* AIM OF THE TASK
In the entries below, find the line with "You are a GUI" and the line with "Task: Adjust the thumbnail size slider"; give again those lines and every line between them, exactly.

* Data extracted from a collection
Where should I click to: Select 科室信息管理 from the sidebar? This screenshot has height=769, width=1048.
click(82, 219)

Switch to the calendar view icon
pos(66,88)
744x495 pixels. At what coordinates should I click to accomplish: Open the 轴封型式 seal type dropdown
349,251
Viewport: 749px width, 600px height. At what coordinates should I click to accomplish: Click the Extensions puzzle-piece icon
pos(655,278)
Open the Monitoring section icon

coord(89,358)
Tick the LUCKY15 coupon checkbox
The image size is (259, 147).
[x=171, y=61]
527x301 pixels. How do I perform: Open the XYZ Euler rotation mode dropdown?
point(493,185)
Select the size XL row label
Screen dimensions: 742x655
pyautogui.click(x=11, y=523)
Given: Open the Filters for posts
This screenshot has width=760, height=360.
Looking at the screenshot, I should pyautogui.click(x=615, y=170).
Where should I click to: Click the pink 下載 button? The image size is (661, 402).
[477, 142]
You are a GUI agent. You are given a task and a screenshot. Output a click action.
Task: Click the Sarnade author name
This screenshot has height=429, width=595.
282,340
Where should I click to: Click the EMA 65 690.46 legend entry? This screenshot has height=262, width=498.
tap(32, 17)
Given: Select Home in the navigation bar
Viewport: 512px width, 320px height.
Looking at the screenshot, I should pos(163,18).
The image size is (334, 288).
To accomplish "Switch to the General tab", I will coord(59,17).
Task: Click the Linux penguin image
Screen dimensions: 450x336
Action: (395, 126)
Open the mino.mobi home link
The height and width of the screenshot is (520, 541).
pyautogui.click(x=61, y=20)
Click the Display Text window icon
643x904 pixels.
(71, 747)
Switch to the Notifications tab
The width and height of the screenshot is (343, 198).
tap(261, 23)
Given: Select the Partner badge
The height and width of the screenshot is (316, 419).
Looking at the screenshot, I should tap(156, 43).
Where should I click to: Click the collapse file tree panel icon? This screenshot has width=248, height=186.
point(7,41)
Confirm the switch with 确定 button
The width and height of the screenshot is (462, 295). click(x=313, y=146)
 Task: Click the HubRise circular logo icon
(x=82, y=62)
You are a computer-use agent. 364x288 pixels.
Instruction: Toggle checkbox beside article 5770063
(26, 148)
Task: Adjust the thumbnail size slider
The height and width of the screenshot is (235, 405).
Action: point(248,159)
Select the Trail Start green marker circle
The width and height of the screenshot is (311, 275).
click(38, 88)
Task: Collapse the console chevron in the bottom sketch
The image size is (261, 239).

* RESULT OF THIS EXERCISE
You are a GUI agent. You are given a task and a screenshot. Output a click action.
Task: Click the Sarnade author name
This screenshot has height=429, width=595.
282,340
Where should I click to: Click the EMA 65 690.46 legend entry? This screenshot has height=262, width=498.
tap(32, 17)
Given: Select Home in the navigation bar
Viewport: 512px width, 320px height.
Looking at the screenshot, I should pos(163,18).
The image size is (334, 288).
To accomplish "Switch to the General tab", I will coord(59,17).
Task: Click the Linux penguin image
Screen dimensions: 450x336
Action: (395, 126)
Open the mino.mobi home link
The height and width of the screenshot is (520, 541).
pyautogui.click(x=61, y=20)
Click the Display Text window icon
643x904 pixels.
(71, 747)
Switch to the Notifications tab
The width and height of the screenshot is (343, 198).
tap(261, 23)
Given: Select the Partner badge
The height and width of the screenshot is (316, 419).
Looking at the screenshot, I should tap(156, 43).
Where should I click to: Click the collapse file tree panel icon? This screenshot has width=248, height=186.
point(7,41)
Confirm the switch with 确定 button
The width and height of the screenshot is (462, 295). click(x=313, y=146)
 Task: Click the HubRise circular logo icon
(x=82, y=62)
You are a computer-use agent. 364x288 pixels.
Instruction: Toggle checkbox beside article 5770063
(26, 148)
Task: Adjust the thumbnail size slider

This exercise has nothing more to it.